The Faded Denim Dress:
As I sat on the floor next to my 3rd grade cubby, I carefully chose the thickest part of my tiny eight year old thigh, and pinched a few inches between my thumb, and index finger. “Does it hurt?” my class mate asked, as she intensely monitored my every move… cringing, wincing, squirming, knowing what was coming next. “Yes, of course, it hurts,” was the answer that came to mind, but instead, I shook my head, and with a down turned smile of sympathy “No, I’m use to it” were the words that came from my mouth.
I pushed the needle into my tender skin until I broke its first layer, injected myself with a roughly calculated amount of insulin, snapped the bright orange cap back onto the tiny syringe, threw my kit back into my cubby, and walked, with my slightly queasy friend, back to our elementary school’s cafeteria for lunch time.
My Mom tells me I was such a nervous child. Nervous and sickly… “you were scared of everything! Chronically anxious. I mean you were terrified of eve-ry-thing! I’m talking about two or three nurses having to hold you down to give you a shot. And Oh my God, loud noises. You seriously almost had a heart attack when the firetruck came to your preschool. I didn’t believe you’d be able to handle it…” —It’s been terribly hard being brave
It was the weekend before Halloween in 1996. My mom had taken my brothers, and I to stay at Lake Byrd Lodge, a spacious, wooden structure, built on the shores of Lake Byrd. “There was candy laid out for you kids all over the lodge,” my mom recalls to me. “Treats for Halloween. I didn’t notice anything funny about your behavior that weekend. You were eating a ton of sugar, but so was everyone else”
The following Monday we headed to my pre-school at Plymouth Congregational Church in Coral Gables, FL. My mom hadn’t remembered, but that morning was picture day… she was in a major tizzy about my less than perfect outfit. So, she grabbed me by my little hand, and dragged me to the church’s, “poor box.” As she shuffled through the pile of hand-me-downs something caught my attention, I was fixated on a faded denim dress. “This one,” I said to her, and she slipped me into the cloth I would remain in for the next seven days.
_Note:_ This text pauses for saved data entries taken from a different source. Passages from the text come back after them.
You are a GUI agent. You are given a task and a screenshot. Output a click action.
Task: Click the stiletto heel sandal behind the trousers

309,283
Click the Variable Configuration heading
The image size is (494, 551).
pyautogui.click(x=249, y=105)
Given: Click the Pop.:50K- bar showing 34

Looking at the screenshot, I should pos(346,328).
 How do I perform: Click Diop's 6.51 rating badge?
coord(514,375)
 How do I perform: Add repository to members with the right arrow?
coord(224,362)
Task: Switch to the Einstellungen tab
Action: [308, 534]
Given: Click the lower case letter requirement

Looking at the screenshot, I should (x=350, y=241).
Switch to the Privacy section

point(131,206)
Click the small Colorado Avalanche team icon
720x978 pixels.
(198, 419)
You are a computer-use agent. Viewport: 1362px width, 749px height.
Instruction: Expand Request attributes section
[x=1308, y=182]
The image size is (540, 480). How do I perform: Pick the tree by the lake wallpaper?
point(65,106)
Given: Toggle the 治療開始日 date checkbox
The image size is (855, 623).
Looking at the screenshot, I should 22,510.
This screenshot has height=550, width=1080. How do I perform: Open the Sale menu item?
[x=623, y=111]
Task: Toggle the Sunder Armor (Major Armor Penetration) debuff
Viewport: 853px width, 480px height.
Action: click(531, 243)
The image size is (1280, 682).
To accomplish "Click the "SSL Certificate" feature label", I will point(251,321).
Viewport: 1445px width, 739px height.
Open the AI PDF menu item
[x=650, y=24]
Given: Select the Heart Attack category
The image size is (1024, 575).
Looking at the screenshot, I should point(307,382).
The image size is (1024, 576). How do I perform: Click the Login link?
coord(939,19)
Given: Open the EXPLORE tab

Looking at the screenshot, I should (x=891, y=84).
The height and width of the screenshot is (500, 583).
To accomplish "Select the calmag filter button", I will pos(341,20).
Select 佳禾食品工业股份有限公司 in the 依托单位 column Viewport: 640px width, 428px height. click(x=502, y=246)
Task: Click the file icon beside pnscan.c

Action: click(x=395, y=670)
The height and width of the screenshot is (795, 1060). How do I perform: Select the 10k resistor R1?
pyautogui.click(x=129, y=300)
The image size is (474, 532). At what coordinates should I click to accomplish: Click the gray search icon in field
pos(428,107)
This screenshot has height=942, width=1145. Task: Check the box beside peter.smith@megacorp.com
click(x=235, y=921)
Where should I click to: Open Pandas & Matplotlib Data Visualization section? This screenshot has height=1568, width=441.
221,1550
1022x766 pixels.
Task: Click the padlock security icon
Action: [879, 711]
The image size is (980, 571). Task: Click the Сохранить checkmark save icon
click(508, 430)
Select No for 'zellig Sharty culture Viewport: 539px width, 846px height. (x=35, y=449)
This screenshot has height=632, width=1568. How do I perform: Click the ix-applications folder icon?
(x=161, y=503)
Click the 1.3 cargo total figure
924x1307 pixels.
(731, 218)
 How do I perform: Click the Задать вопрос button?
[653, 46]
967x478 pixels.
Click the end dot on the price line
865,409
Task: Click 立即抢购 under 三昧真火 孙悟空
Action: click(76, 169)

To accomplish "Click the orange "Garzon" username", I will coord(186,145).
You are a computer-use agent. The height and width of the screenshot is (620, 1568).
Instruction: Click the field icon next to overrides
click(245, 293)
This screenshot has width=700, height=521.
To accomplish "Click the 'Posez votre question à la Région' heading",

We stopped by my pediatrician’s office for a quick visit that afternoon when I came home whining about a tummy ache. After running some routine tests, Dr. Vega came in to our examination room visibly upset. “Do you or your husband have any chronic illnesses?” “No.” Mom answered. “What kind of diseases run in your family?” he pried on. “What’s going on here?” She questioned, “What’s wrong? You’re starting to scare me.”
When I arrived to the hospital soon after my blood sugar was in the 800s, the highest reading the Miami Children’s Hospital staff had ever seen. I was diagnosed with Type One Diabetes that day, when I was four years old
I remember being scared. I remember missing home. I remember all the people who came to visit. I remember my dad crying. And my mom being taught how to administer shots by practicing on an orange over, and over, and over again. But mostly I remember trick or treating through the pediatric ICU. That year I was a wolf.
I have never lived in a reality without needles, finger pricks, calorie counting, or portion control. It’s all I’ve ever known, and for that I am thankful. But as I’ve grown, lived and learned, navigated the complexities of life, I have realized the profound effect my diabetes has had on me, and how I’ve pretended for so long that it didn’t.
As a child the embarrassment I felt about my chronic illness was constant heartache. Like most young kids, I wanted so badly to fit in, not to be different, but I was, and I hated my disease for it, in turn I began to hate myself.